* Text shown

Content starts

High baseline values of the NLR do not necessarily translate into the strongest associations with survival outcomes. In unadjusted Kaplan Meier analysis, a survival difference of over 10 years was observed comparing melanoma patients with baseline NLR above the group-specific median to those with baseline NLR below the group-specific median. For pancreatic cancer patients, this survival difference was only around one year. These results provided an early indication that the baseline NLR may have greater clinical value for certain individuals based on their clinical and/or demographic characteristics. Black patients, patients receiving only radiation therapy, melanoma patients, and stage IV patients all exhibited substantially higher adjusted hazard ratios for high NLR and overall and disease-specific survival than the population as a whole; these may be promising patient populations for early attempts at prospective validation of the prognostic value of the NLR. Although associations with survival outcomes become even stronger using ROC-calculated “optimal” cutoffs for high-risk NLR as compared to the group-specific median, as previously mentioned, the clinical utility of such thresholds is uncertain.

We evaluated whether these increased hazard ratios could translate into greater prognostic power in certain groups of patients, with an increased ability to accurately predict patient mortality. Within patient subgroups defined by disease stage, race, and certain cancer types including melanoma—the same subgroups that tended to exhibit stronger associations with survival outcomes—we observed consistently higher AUC. We noted an even more significant increase in the prognostic power (as measured by AUC) of the NLR among patients who had two or more of the clinical or demographic characteristics found to have the strongest associations with outcome.

Content ends

* Aim of the task
Please answer from the text on NLR and cancer survival: about how large was the survival difference for pancreatic cancer patients with baseline NLR above versus below the group-specific median?

* Supplied information
Content starts

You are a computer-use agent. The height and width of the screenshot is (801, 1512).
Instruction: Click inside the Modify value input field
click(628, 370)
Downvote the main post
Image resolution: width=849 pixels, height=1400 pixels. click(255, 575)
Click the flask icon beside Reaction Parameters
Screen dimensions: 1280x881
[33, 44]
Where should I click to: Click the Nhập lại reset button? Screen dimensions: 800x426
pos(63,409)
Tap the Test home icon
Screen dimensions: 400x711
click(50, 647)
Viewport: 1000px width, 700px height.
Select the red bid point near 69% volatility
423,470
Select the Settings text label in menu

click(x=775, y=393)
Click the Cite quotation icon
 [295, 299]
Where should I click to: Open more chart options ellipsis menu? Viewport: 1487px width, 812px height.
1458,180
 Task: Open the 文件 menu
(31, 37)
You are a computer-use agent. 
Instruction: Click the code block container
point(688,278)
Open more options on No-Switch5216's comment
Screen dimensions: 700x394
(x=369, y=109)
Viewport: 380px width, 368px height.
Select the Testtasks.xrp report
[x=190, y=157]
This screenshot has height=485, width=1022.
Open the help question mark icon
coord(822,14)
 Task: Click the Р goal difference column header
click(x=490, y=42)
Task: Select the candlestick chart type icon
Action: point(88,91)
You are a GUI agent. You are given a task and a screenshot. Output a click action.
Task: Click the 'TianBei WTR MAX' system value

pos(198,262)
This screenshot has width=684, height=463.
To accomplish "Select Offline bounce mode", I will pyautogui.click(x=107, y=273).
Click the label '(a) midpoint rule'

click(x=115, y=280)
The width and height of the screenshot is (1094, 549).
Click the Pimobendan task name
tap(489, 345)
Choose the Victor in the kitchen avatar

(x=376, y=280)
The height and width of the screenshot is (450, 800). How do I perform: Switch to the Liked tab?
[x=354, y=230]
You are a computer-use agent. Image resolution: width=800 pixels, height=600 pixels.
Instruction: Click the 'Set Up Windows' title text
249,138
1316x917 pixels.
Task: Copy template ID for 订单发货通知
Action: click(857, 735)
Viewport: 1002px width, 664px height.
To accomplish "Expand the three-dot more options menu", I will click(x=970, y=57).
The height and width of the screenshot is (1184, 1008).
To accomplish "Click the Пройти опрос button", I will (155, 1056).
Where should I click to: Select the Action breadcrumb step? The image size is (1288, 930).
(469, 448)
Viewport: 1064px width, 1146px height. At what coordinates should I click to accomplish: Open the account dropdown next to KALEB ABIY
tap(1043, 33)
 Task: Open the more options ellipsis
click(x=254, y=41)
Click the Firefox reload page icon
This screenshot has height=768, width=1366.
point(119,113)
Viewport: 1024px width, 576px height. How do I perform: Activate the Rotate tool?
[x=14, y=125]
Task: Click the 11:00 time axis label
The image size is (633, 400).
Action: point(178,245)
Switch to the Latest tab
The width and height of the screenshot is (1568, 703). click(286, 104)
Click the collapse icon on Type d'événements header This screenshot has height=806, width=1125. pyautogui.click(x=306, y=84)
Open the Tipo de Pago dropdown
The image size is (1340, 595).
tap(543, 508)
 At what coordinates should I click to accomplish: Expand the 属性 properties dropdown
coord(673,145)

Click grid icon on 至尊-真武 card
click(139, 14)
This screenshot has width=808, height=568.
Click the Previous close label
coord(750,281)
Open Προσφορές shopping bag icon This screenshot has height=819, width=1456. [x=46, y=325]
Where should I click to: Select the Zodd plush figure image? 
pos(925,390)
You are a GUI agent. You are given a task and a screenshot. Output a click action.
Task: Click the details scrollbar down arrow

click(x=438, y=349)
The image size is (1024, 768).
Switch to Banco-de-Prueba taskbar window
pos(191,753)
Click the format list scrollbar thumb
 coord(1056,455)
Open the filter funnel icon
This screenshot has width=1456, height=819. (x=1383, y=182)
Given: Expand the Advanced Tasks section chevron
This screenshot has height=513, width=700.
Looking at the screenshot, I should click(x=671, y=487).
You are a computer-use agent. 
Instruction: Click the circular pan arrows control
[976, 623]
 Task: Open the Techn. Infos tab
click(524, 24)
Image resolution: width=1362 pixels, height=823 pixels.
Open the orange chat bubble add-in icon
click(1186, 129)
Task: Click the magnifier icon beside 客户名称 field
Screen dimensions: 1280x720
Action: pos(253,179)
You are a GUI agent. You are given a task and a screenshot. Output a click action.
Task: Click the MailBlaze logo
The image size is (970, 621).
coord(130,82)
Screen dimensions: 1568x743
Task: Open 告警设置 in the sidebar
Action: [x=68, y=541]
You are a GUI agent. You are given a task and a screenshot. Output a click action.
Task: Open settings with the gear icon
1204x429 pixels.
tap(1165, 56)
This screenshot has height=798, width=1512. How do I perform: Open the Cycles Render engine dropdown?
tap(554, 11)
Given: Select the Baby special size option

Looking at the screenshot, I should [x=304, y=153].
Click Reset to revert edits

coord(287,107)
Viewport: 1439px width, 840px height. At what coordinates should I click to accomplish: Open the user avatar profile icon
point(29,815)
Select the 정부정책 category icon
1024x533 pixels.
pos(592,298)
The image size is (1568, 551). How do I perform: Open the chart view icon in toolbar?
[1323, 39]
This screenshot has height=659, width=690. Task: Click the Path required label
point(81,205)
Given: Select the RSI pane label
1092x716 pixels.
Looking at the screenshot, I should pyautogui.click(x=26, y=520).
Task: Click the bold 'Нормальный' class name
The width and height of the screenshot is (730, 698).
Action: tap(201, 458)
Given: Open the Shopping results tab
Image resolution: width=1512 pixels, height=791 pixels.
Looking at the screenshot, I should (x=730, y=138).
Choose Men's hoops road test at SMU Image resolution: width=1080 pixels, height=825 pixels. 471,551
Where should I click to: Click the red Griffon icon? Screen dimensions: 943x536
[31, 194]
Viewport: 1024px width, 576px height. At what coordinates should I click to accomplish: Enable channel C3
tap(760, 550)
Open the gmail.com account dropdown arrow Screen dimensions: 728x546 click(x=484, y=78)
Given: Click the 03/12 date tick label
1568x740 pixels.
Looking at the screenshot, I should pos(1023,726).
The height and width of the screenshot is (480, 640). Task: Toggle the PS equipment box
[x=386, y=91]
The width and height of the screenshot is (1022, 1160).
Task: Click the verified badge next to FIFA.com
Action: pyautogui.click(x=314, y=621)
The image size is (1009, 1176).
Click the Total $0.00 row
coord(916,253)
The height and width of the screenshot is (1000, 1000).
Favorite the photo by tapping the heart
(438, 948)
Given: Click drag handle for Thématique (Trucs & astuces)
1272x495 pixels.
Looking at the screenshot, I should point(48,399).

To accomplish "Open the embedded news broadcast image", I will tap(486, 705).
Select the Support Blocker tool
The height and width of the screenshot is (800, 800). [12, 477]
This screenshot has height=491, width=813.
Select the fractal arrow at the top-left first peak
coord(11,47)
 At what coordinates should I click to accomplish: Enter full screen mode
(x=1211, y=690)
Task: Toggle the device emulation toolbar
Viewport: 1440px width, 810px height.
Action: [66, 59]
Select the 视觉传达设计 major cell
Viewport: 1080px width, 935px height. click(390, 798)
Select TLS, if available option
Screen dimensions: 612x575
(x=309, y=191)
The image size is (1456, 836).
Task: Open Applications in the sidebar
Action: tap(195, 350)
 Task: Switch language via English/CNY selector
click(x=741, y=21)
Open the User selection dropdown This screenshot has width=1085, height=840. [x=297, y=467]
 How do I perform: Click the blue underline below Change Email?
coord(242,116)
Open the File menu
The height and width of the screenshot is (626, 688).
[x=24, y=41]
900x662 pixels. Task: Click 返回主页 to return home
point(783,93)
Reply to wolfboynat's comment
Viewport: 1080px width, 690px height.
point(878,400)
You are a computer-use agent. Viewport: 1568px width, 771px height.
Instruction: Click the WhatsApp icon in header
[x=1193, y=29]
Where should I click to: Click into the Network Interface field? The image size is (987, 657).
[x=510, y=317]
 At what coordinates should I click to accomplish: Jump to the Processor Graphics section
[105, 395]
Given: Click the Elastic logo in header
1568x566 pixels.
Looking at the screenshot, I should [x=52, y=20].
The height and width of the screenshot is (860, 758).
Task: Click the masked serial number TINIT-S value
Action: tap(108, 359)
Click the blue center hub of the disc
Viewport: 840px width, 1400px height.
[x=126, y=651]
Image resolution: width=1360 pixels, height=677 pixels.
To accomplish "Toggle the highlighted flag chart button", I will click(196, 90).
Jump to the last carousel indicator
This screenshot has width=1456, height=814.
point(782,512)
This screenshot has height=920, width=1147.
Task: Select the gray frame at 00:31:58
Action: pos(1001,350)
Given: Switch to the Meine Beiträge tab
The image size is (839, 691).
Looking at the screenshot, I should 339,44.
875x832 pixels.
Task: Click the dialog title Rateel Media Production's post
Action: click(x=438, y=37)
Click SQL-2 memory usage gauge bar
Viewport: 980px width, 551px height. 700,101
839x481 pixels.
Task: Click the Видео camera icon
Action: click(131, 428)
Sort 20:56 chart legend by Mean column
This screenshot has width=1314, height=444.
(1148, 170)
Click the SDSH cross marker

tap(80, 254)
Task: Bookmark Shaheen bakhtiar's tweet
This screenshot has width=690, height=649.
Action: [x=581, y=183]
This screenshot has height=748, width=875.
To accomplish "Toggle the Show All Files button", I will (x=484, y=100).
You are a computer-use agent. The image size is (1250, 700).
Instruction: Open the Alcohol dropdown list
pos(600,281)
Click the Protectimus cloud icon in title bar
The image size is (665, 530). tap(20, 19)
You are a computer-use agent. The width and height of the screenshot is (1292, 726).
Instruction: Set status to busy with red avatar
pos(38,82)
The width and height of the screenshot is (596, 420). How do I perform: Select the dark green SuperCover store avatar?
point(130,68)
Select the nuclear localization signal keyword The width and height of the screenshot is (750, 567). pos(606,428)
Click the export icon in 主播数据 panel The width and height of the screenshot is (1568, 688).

Content ends

* Answer for the task
Around one year.